SeaQL / sea-orm

🐚 An async & dynamic ORM for Rust
https://www.sea-ql.org/SeaORM/
Apache License 2.0
6.56k stars 459 forks source link

feat: Allow `nest`ing of structs deriving `FromQueryResult` (and `DerivePartialModel`) #2179

Open jreppnow opened 3 months ago

jreppnow commented 3 months ago

PR Info

Hi, this is a separate implementation of #1716 , which seems to have somewhat stalled. Normally I would not cut in from the side like this, but this feature would allow us to cut down on code duplication massively and avoid some quite annoying bugs from re-occurring in our code bases, so we would appreciate if could be merged in the near future.

New Features

Breaking Changes

Changes

Goodjooy commented 3 months ago

The nest feature you implements seems great, should I keep the PR I opened opening?

jreppnow commented 3 months ago

@tyt2y3 Hi, thanks for the comments! I'll get on to addressing them now.

Two things:

1) I will write an integration test, which should also serve as a good example for why this is so useful. What it allows you do is basically have different structs for subqueries of a larger join query, and re-use this in various places. Say I am selecting over table A, left-joining it with table B. In order to only get the fields I need, until now I would have to add all the columns of B into the struct I define for A (rendering it non-reusable in the process), and make them all optional (due to left-join), even if the column is NOT NULL in B.

2) There is potentially a different way to implement this, without needing to actually specify the nested attribute. However, this would most likely involve doing something like impl<T: TryGet> FromQueryResult for T { ... }, which would potentially be a lot more intrusive and definitely a breaking change (as both traits are pub and not sealed..).

jreppnow commented 3 months ago

Ah, also, I would appreciate if we could also get #2167 in the same release (however, that one is a lot more minor and has an easy workaround).

jreppnow commented 3 months ago

I added a couple of test cases, but stumbled over a really annoying issue - when you nest a struct into another which both refer to columns of the same name, but from different tables, sqlx just overwrites the value of the one deserialized first with the second one..

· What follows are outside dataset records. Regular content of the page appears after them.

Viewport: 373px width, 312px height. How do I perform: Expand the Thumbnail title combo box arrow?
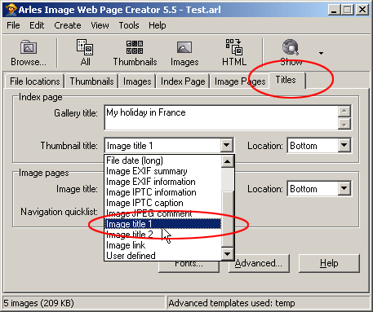click(227, 146)
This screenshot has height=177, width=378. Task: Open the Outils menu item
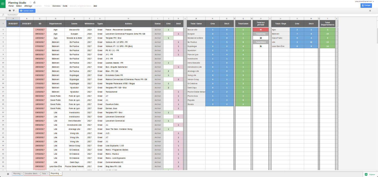click(x=65, y=6)
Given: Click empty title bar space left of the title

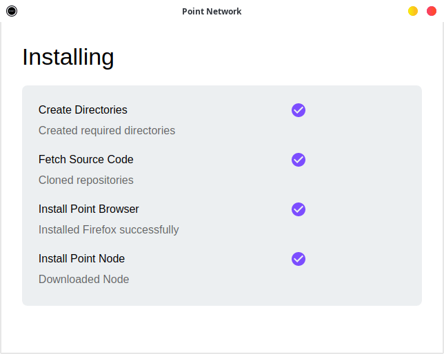Looking at the screenshot, I should click(x=97, y=11).
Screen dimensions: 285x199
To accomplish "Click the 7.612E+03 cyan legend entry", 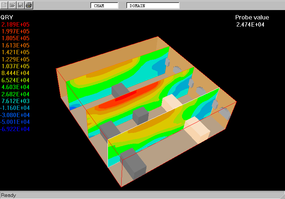I will click(x=15, y=101).
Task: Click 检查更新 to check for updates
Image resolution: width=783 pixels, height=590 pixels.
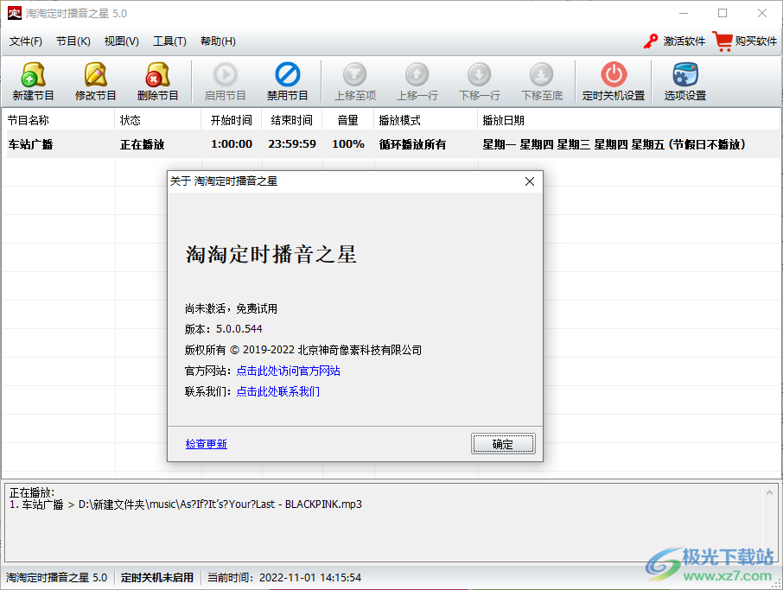Action: (206, 443)
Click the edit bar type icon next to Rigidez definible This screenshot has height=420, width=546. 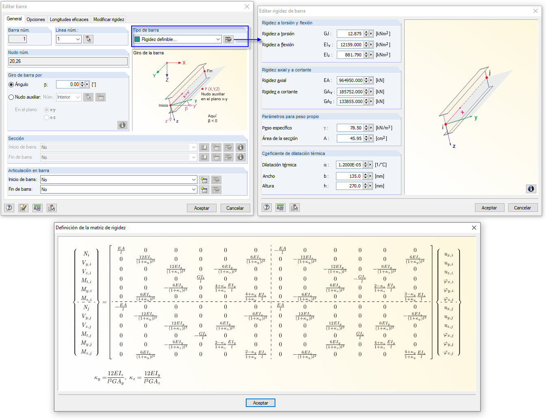[x=228, y=39]
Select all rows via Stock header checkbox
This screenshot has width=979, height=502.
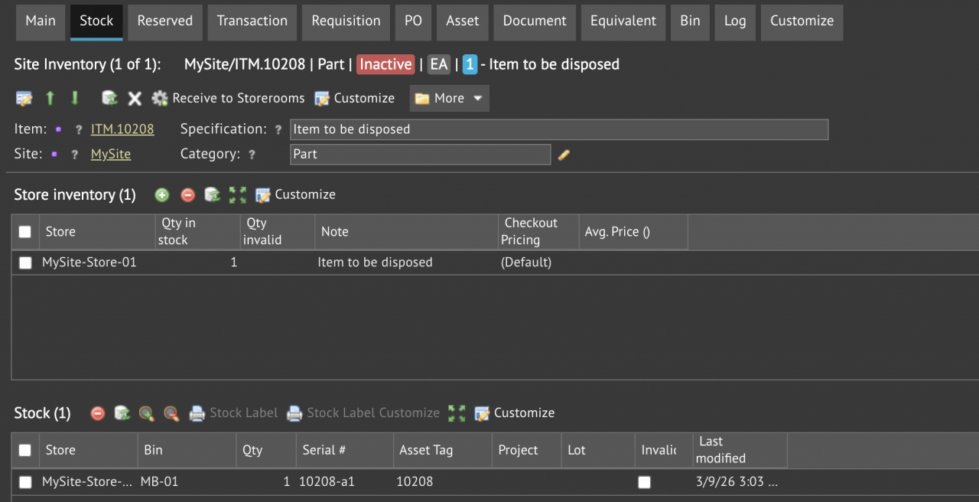(24, 450)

The user can do a workaround (renaming the fields), but this is honestly really ugly and above all, very error-prone (as values actually get overwritten without warning in the "good" case). A better solution would be to do what other ORMs do and rename the columns in the query based on some random, unique string per FromQueryResult struct, but that would also involve changing the non-partial Model logic.

Possible solutions:

  1. Keep DerivePartialModel and FromQueryResult together
    1. My solution would probably be to generate a compile-time random identifier per struct that implements FromQueryResult, and ensure that that is prefixed before every AS in the response query.
    2. Involves changing a lot of other stuff.
  2. Introduce a new DerivePartialModel derive macro (maybe just PartialModel?), which would then produce an independent implementation of FromQueryResult and be incompatible with deriving FromQueryResult. Easiest solution, but involves some duplication + the old version stays in the API for a while, users would have to switch to the new version.
  3. Remove/deprecate DerivePartialModel and incorporate its functionality into FromQueryResult, which would then behave differently based on some flag.
jreppnow commented 3 months ago

Think I figured out a workaround, need a little bit more time though.. I will notify you when I have something.

jreppnow commented 3 months ago

Okay, I think I found a solution which will change slightly how some queries are generated, but should not affect the API otherwise (possible via patch release I would think). Basically, in order to combat the issue of the same id showing up twice in the same query, I use AS directives and and prefix the fields with the field they belong to in the parent struct, ONLY if they are nested (i.e., the behavior is the same if nesting is not used..).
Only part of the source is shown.